Pregabalin for Neuropathic Pain: Why Benefits Could Be Expected for Multiple Pain Conditions.

BACKGROUND AND OBJECTIVE

Limited research exists to support the extrapolation of the analgesic efficacy of pregabalin from one neuropathic pain condition to another. This retrospective analysis evaluated similarities in the efficacy of pregabalin for treating neuropathic pain associated with post-herpetic neuralgia (PHN), diabetic peripheral neuropathy (DPN), and spinal cord injury (SCI) in a Japanese population, as a basis for considering the extrapolation of these data to other neuropathic pain conditions.

METHODS

Data were analysed across pregabalin doses within each pain condition, from three comparable 13- to 16-week, randomized, double-blind, placebo-controlled trials (RCTs) and the corresponding 52-week, open-label extension trials of pregabalin in Japanese patients with PHN, DPN or SCI. Efficacy outcomes in the RCTs included endpoint and weekly mean pain and sleep interference scores; endpoint proportions of responders in pain; Patient Global Impression of Change scores; and 36-Item Short Form Health Survey (SF-36) scores or Hospital Anxiety and Depression Scale (HADS) assessments. Study discontinuation rates were compared between treatment groups. The extension trials assessed pain intensity, using the Short-Form McGill Pain Questionnaire.

RESULTS

In the RCTs for all pain conditions, significant improvements in comparison with placebo in mean pain and sleep interference scores were evident after 1 week with pregabalin and were sustained throughout the treatment periods (p < 0.05).

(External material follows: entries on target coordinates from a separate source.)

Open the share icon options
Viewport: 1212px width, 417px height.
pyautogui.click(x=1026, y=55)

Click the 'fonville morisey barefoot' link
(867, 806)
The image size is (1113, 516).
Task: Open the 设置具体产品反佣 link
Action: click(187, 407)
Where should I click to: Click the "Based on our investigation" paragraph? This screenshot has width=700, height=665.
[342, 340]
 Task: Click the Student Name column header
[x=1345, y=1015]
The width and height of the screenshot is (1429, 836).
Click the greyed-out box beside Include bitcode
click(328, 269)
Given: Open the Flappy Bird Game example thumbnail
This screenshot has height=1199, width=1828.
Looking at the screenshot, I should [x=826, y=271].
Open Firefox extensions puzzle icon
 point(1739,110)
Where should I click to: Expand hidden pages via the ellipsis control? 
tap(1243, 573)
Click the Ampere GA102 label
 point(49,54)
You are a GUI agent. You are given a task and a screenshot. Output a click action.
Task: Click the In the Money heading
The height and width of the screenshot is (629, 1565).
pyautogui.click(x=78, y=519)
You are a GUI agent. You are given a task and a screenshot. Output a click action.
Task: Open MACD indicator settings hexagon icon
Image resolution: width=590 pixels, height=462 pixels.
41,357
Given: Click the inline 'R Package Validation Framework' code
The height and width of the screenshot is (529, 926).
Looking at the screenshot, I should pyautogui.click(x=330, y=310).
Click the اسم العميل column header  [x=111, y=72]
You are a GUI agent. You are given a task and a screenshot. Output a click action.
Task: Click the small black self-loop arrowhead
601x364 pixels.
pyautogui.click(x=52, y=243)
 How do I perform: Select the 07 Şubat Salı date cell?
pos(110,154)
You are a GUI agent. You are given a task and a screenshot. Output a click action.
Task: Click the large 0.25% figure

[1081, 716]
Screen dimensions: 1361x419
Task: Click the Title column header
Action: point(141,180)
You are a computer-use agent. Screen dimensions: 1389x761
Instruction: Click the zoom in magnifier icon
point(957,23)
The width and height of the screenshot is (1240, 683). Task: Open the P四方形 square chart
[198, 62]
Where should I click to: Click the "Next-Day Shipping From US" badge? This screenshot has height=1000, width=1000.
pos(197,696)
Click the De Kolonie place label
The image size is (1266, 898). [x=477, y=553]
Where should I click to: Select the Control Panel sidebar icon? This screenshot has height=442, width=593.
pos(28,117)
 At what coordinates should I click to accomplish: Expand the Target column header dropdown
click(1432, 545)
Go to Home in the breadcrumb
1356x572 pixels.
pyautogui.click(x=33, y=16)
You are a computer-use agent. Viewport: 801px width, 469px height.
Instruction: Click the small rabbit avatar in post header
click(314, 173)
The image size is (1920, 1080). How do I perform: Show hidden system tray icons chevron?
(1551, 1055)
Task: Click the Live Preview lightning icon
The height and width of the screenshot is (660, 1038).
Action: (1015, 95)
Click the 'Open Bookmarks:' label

At the study endpoint, in comparison with placebo, a significantly greater percentage of pregabalin-treated patients experienced a ≥30 % reduction in pain across the RCTs (p < 0.05), and pregabalin significantly improved six of 16 SF-36 subscale scores in the PHN and DPN trials (p < 0.05). In the SCI trial, pregabalin-treated patients had numerically better outcomes of HADS scores. In the extension trials, improvements in pain intensity were maintained over a 52-week period.

CONCLUSION

Similarities in the pregabalin efficacy profiles, including time to onset and magnitude of response, were confirmed regardless of the neuropathic pain condition. These data support the potential for extrapolating analgesic efficacy to other neuropathic pain conditions. CLINICALTRIALS.

GOV IDENTIFIERS

NCT00394901, NCT00553475, NCT00407745, NCT00424372, NCT00553280, NCT01202227.